→ WHAT NEEDS TO BE DONE: Render the lines below as a Markdown table with two columns, No. and Line, numbering each row and omitting blank lines.

→ EXERCISE INPUTS:
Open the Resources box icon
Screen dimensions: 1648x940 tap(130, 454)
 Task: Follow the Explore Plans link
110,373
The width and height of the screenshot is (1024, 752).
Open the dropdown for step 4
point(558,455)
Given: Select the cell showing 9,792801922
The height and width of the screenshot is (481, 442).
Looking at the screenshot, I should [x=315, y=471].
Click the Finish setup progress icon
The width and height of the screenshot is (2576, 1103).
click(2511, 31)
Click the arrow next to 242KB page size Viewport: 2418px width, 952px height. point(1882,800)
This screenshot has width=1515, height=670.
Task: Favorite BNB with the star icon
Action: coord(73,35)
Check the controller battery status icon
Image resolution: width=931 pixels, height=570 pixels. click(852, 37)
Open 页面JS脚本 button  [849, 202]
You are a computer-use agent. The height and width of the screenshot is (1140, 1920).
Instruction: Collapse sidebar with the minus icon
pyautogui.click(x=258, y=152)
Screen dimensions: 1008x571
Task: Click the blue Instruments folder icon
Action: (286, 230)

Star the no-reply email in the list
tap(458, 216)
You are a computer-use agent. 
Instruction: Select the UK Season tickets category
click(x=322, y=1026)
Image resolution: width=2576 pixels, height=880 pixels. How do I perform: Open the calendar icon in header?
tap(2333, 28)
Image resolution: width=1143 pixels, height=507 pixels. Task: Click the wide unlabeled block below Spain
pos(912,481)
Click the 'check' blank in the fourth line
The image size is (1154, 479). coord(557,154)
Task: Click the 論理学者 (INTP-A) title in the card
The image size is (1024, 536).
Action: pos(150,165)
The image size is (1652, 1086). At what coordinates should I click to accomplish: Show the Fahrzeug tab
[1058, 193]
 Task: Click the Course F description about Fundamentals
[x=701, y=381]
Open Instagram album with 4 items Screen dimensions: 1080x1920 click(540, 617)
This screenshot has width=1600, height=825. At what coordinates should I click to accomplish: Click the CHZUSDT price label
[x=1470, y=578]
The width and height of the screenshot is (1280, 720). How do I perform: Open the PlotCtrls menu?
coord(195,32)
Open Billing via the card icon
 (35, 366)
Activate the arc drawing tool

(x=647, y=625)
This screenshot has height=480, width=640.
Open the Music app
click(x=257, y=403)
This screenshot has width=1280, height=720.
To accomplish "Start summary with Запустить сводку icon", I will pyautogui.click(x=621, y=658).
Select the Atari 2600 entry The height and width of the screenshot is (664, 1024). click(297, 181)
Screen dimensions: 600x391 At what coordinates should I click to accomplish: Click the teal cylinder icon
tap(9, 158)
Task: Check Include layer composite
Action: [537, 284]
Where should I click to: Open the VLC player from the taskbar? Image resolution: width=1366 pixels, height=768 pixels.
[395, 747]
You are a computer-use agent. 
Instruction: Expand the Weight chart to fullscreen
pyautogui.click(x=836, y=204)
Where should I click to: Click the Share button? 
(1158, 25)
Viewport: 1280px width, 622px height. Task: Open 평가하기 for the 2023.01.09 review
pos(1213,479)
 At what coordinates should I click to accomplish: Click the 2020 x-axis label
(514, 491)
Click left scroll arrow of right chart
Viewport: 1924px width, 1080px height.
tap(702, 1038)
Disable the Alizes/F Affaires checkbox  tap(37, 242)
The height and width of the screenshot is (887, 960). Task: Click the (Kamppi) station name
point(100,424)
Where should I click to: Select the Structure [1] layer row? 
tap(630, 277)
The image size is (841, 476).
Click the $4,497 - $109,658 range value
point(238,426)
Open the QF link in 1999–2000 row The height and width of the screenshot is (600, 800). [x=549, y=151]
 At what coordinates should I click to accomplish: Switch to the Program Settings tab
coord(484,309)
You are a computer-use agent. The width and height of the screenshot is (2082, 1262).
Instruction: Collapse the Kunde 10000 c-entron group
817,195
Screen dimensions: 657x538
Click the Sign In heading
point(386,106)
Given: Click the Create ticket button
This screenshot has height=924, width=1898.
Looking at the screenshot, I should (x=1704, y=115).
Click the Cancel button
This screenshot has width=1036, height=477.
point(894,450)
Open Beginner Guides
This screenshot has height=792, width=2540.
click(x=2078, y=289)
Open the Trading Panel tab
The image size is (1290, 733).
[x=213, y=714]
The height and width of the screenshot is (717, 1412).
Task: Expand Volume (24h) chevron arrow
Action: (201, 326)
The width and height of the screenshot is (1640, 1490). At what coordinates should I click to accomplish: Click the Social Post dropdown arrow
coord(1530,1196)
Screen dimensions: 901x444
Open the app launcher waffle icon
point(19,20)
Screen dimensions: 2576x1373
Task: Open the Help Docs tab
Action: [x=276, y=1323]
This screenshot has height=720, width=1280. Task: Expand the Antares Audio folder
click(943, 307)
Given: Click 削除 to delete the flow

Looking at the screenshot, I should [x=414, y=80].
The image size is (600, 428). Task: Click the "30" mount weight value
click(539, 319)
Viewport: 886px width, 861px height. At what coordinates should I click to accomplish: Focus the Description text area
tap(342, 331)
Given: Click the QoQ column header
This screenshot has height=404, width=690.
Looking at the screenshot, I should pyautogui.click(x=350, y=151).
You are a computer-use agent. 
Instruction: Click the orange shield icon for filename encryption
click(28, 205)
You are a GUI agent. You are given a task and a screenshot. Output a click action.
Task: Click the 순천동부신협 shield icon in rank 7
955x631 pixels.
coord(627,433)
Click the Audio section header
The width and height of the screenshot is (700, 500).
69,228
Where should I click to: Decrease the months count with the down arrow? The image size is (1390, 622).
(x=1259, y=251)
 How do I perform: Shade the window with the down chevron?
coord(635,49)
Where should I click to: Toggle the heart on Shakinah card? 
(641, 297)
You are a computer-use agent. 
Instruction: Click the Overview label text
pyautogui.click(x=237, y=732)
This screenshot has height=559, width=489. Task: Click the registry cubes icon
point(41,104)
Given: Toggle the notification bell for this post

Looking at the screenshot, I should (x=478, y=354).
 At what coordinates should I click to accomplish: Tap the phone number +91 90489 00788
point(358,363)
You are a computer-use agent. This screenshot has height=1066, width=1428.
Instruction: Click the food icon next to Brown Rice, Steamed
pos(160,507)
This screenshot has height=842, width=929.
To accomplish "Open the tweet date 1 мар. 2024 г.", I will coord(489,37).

→ RESPONSE TO THIS TASK:
| No. | Line |
|---|---|
| 1 | Open the Resources box icon |
| 2 | Screen dimensions: 1648x940 tap(130, 454) |
| 3 |  Task: Follow the Explore Plans link |
| 4 | 110,373 |
| 5 | The width and height of the screenshot is (1024, 752). |
| 6 | Open the dropdown for step 4 |
| 7 | point(558,455) |
| 8 | Given: Select the cell showing 9,792801922 |
| 9 | The height and width of the screenshot is (481, 442). |
| 10 | Looking at the screenshot, I should [x=315, y=471]. |
| 11 | Click the Finish setup progress icon |
| 12 | The width and height of the screenshot is (2576, 1103). |
| 13 | click(2511, 31) |
| 14 | Click the arrow next to 242KB page size Viewport: 2418px width, 952px height. point(1882,800) |
| 15 | This screenshot has width=1515, height=670. |
| 16 | Task: Favorite BNB with the star icon |
| 17 | Action: coord(73,35) |
| 18 | Check the controller battery status icon |
| 19 | Image resolution: width=931 pixels, height=570 pixels. click(852, 37) |
| 20 | Open 页面JS脚本 button  [849, 202] |
| 21 | You are a computer-use agent. The height and width of the screenshot is (1140, 1920). |
| 22 | Instruction: Collapse sidebar with the minus icon |
| 23 | pyautogui.click(x=258, y=152) |
| 24 | Screen dimensions: 1008x571 |
| 25 | Task: Click the blue Instruments folder icon |
| 26 | Action: (286, 230) |
| 27 | Star the no-reply email in the list |
| 28 | tap(458, 216) |
| 29 | You are a computer-use agent.  |
| 30 | Instruction: Select the UK Season tickets category |
| 31 | click(x=322, y=1026) |
| 32 | Image resolution: width=2576 pixels, height=880 pixels. How do I perform: Open the calendar icon in header? |
| 33 | tap(2333, 28) |
| 34 | Image resolution: width=1143 pixels, height=507 pixels. Task: Click the wide unlabeled block below Spain |
| 35 | pos(912,481) |
| 36 | Click the 'check' blank in the fourth line |
| 37 | The image size is (1154, 479). coord(557,154) |
| 38 | Task: Click the 論理学者 (INTP-A) title in the card |
| 39 | The image size is (1024, 536). |
| 40 | Action: pos(150,165) |
| 41 | The image size is (1652, 1086). At what coordinates should I click to accomplish: Show the Fahrzeug tab |
| 42 | [1058, 193] |
| 43 |  Task: Click the Course F description about Fundamentals |
| 44 | [x=701, y=381] |
| 45 | Open Instagram album with 4 items Screen dimensions: 1080x1920 click(540, 617) |
| 46 | This screenshot has width=1600, height=825. At what coordinates should I click to accomplish: Click the CHZUSDT price label |
| 47 | [x=1470, y=578] |
| 48 | The width and height of the screenshot is (1280, 720). How do I perform: Open the PlotCtrls menu? |
| 49 | coord(195,32) |
| 50 | Open Billing via the card icon |
| 51 |  (35, 366) |
| 52 | Activate the arc drawing tool |
| 53 | (x=647, y=625) |
| 54 | This screenshot has height=480, width=640. |
| 55 | Open the Music app |
| 56 | click(x=257, y=403) |
| 57 | This screenshot has width=1280, height=720. |
| 58 | To accomplish "Start summary with Запустить сводку icon", I will pyautogui.click(x=621, y=658). |
| 59 | Select the Atari 2600 entry The height and width of the screenshot is (664, 1024). click(297, 181) |
| 60 | Screen dimensions: 600x391 At what coordinates should I click to accomplish: Click the teal cylinder icon |
| 61 | tap(9, 158) |
| 62 | Task: Check Include layer composite |
| 63 | Action: [537, 284] |
| 64 | Where should I click to: Open the VLC player from the taskbar? Image resolution: width=1366 pixels, height=768 pixels. |
| 65 | [395, 747] |
| 66 | You are a computer-use agent.  |
| 67 | Instruction: Expand the Weight chart to fullscreen |
| 68 | pyautogui.click(x=836, y=204) |
| 69 | Where should I click to: Click the Share button?  |
| 70 | (1158, 25) |
| 71 | Viewport: 1280px width, 622px height. Task: Open 평가하기 for the 2023.01.09 review |
| 72 | pos(1213,479) |
| 73 |  At what coordinates should I click to accomplish: Click the 2020 x-axis label |
| 74 | (514, 491) |
| 75 | Click left scroll arrow of right chart |
| 76 | Viewport: 1924px width, 1080px height. |
| 77 | tap(702, 1038) |
| 78 | Disable the Alizes/F Affaires checkbox  tap(37, 242) |
| 79 | The height and width of the screenshot is (887, 960). Task: Click the (Kamppi) station name |
| 80 | point(100,424) |
| 81 | Where should I click to: Select the Structure [1] layer row?  |
| 82 | tap(630, 277) |
| 83 | The image size is (841, 476). |
| 84 | Click the $4,497 - $109,658 range value |
| 85 | point(238,426) |
| 86 | Open the QF link in 1999–2000 row The height and width of the screenshot is (600, 800). [x=549, y=151] |
| 87 |  At what coordinates should I click to accomplish: Switch to the Program Settings tab |
| 88 | coord(484,309) |
| 89 | You are a computer-use agent. The width and height of the screenshot is (2082, 1262). |
| 90 | Instruction: Collapse the Kunde 10000 c-entron group |
| 91 | 817,195 |
| 92 | Screen dimensions: 657x538 |
| 93 | Click the Sign In heading |
| 94 | point(386,106) |
| 95 | Given: Click the Create ticket button |
| 96 | This screenshot has height=924, width=1898. |
| 97 | Looking at the screenshot, I should (x=1704, y=115). |
| 98 | Click the Cancel button |
| 99 | This screenshot has width=1036, height=477. |
| 100 | point(894,450) |
| 101 | Open Beginner Guides |
| 102 | This screenshot has height=792, width=2540. |
| 103 | click(x=2078, y=289) |
| 104 | Open the Trading Panel tab |
| 105 | The image size is (1290, 733). |
| 106 | [x=213, y=714] |
| 107 | The height and width of the screenshot is (717, 1412). |
| 108 | Task: Expand Volume (24h) chevron arrow |
| 109 | Action: (201, 326) |
| 110 | The width and height of the screenshot is (1640, 1490). At what coordinates should I click to accomplish: Click the Social Post dropdown arrow |
| 111 | coord(1530,1196) |
| 112 | Screen dimensions: 901x444 |
| 113 | Open the app launcher waffle icon |
| 114 | point(19,20) |
| 115 | Screen dimensions: 2576x1373 |
| 116 | Task: Open the Help Docs tab |
| 117 | Action: [x=276, y=1323] |
| 118 | This screenshot has height=720, width=1280. Task: Expand the Antares Audio folder |
| 119 | click(943, 307) |
| 120 | Given: Click 削除 to delete the flow |
| 121 | Looking at the screenshot, I should [x=414, y=80]. |
| 122 | The image size is (600, 428). Task: Click the "30" mount weight value |
| 123 | click(539, 319) |
| 124 | Viewport: 886px width, 861px height. At what coordinates should I click to accomplish: Focus the Description text area |
| 125 | tap(342, 331) |
| 126 | Given: Click the QoQ column header |
| 127 | This screenshot has height=404, width=690. |
| 128 | Looking at the screenshot, I should pyautogui.click(x=350, y=151). |
| 129 | You are a computer-use agent.  |
| 130 | Instruction: Click the orange shield icon for filename encryption |
| 131 | click(28, 205) |
| 132 | You are a GUI agent. You are given a task and a screenshot. Output a click action. |
| 133 | Task: Click the 순천동부신협 shield icon in rank 7 |
| 134 | 955x631 pixels. |
| 135 | coord(627,433) |
| 136 | Click the Audio section header |
| 137 | The width and height of the screenshot is (700, 500). |
| 138 | 69,228 |
| 139 | Where should I click to: Decrease the months count with the down arrow? The image size is (1390, 622). |
| 140 | (x=1259, y=251) |
| 141 |  How do I perform: Shade the window with the down chevron? |
| 142 | coord(635,49) |
| 143 | Where should I click to: Toggle the heart on Shakinah card?  |
| 144 | (641, 297) |
| 145 | You are a computer-use agent.  |
| 146 | Instruction: Click the Overview label text |
| 147 | pyautogui.click(x=237, y=732) |
| 148 | This screenshot has height=559, width=489. Task: Click the registry cubes icon |
| 149 | point(41,104) |
| 150 | Given: Toggle the notification bell for this post |
| 151 | Looking at the screenshot, I should (x=478, y=354). |
| 152 |  At what coordinates should I click to accomplish: Tap the phone number +91 90489 00788 |
| 153 | point(358,363) |
| 154 | You are a computer-use agent. This screenshot has height=1066, width=1428. |
| 155 | Instruction: Click the food icon next to Brown Rice, Steamed |
| 156 | pos(160,507) |
| 157 | This screenshot has height=842, width=929. |
| 158 | To accomplish "Open the tweet date 1 мар. 2024 г.", I will coord(489,37). |